Inversions of chromosomes 2 and 6 in mantle cell lymphoma. Cytogenetic, FISH, and molecular studies

Abstract

Inversions are infrequent events in hematological malignancies. We here report the cytogenetic, fluorescence in situ hybridization (FISH), and molecular studies of 2 patients diagnosed with mantle cell lymphoma (MCL) that showed inversions of chromosomes 2 and 6 as part of complex karyotypes. Both patients showed a cytogenetically identical inv(6)(p23q11) detected as a secondary aberration.

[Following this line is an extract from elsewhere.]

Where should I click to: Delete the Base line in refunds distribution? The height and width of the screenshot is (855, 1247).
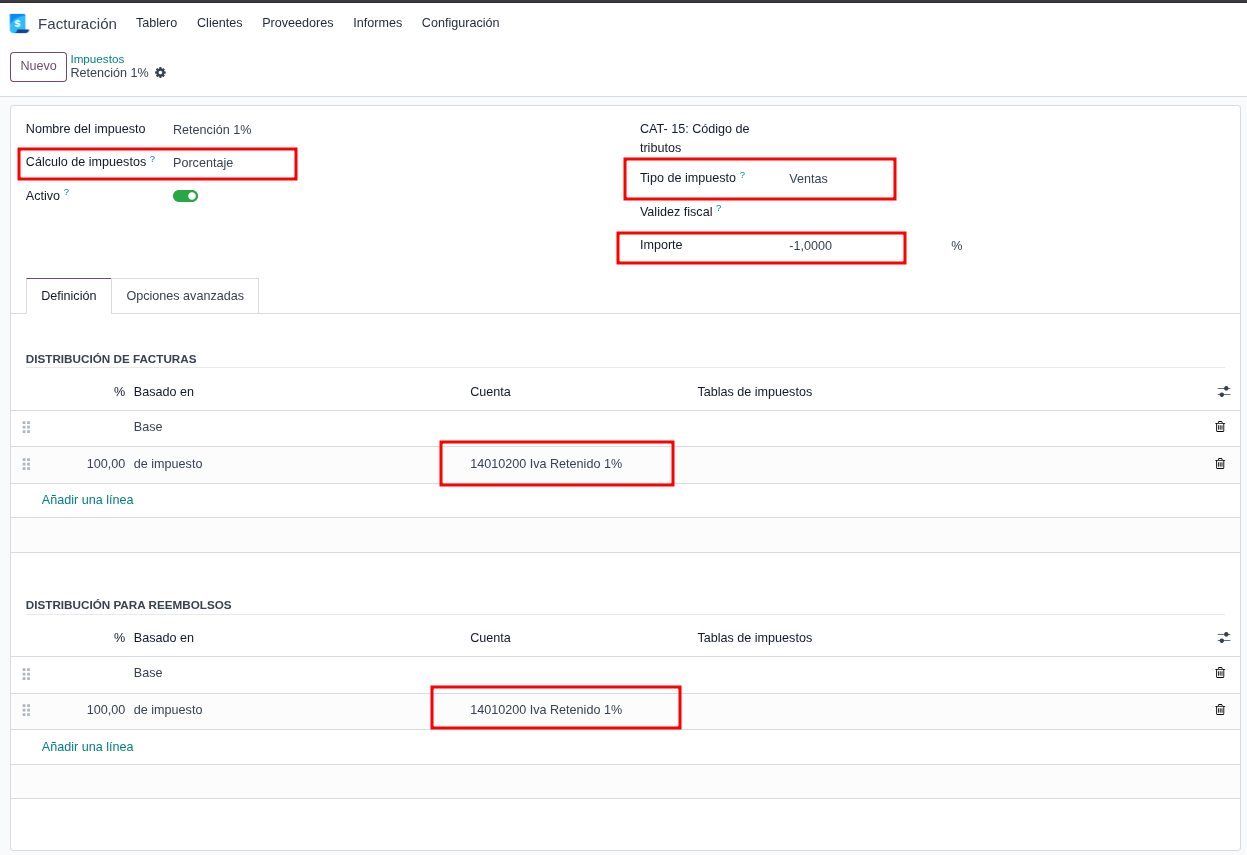[x=1220, y=673]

In addition, both patients had a derivative chromosome 2 which originated by partial deletion of the short arm and a pericentric inversion with different breakpoints on the long arm: der(2)del(2)(p21)inv(2)(p21q11) and der(2)del(2)(p21)inv(2)(p21q13), respectively. The presence of t(11;14)(q13;q32) was confirmed by interphase FISH and by molecular study. Residual normal cells were found in both cases. The patients showed a different clinical evolution with a poor outcome for one case and a favorable course of the disease for the other one. The review of the literature in MCL showed a total of 9 inversions affecting different chromosomes. Considering that inversions are very infrequent events in MCL, our findings could be important for detecting genes potentially involved in development and/or progression of this aggressive non-Hodgkin lymphoma subtype.